It was unclear whether Mr. Cameron would attend Davos this year and speak on the same theme. But his tough line on Europe echoes growing British disenchantment with a bloc whose single currency union, which the British never joined, has been in crisis for three years.

Yet, supposing Mr. Cameron were to succeed in scaling down Britain’s involvement, some central questions will arise. Can Britain play a more limited role in Brussels and still retain significant influence there? And what might that mean for Britain’s full participation in one of the world’s biggest single markets?

In their 40-year history of engagement with a unifying Europe, Britons have never embraced the ideal of unity; instead they have seen their ties to the Continent in pragmatic terms. Increasingly, London’s conclusion seems to be that the costs in terms of regulatory burdens and financial contributions are not outweighed by clear benefits.

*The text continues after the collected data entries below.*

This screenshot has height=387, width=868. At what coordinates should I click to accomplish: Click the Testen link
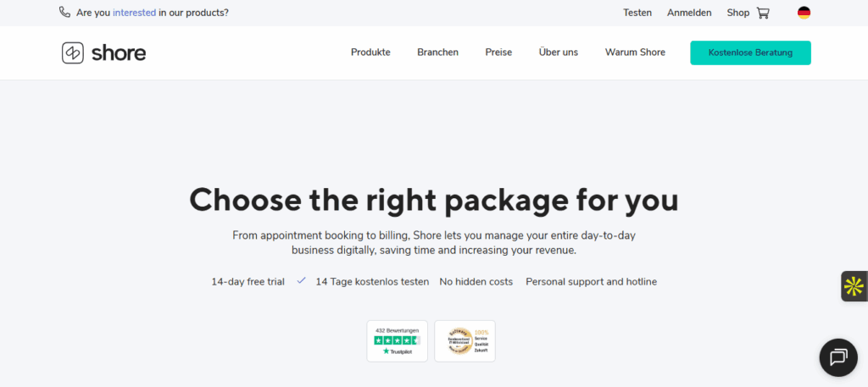(x=637, y=13)
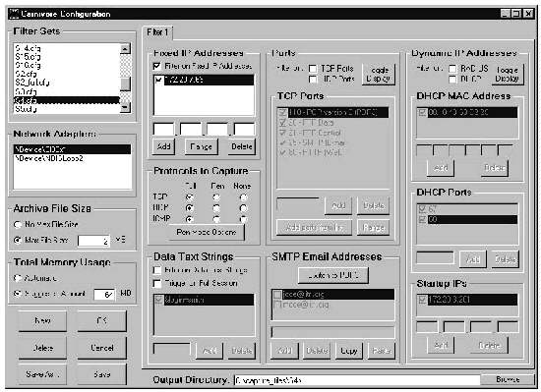Select the No Max File Size option

(x=18, y=225)
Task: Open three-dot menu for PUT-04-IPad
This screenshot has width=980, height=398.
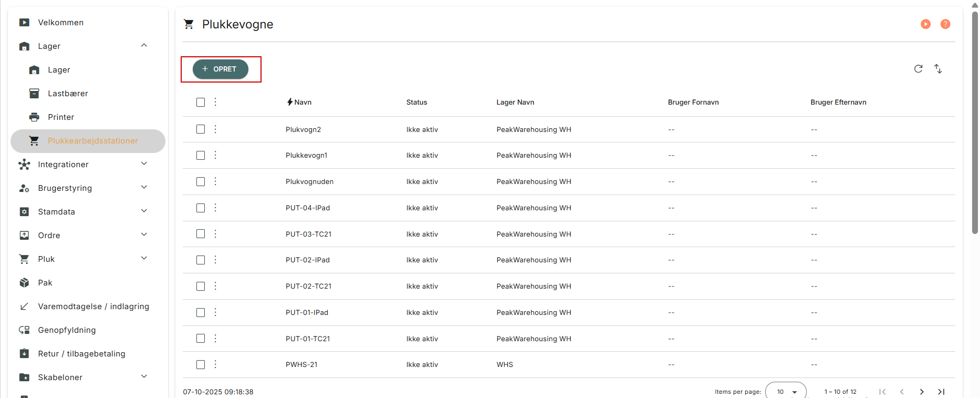Action: [215, 208]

Mr. Cameron argues that to stabilize support for the European Union in Britain, the relationship must be loosened and focused more on the bloc’s single market of almost 500 million people.

Britain, which already is in the second tier of European Union membership, not only stayed out of the euro — and unlike most of the others on the sidelines has no intention of joining — but also does not participate in Europe’s Schengen passport-free travel zone. The British government also announced last year that it would opt out of a range of justice and security policy areas.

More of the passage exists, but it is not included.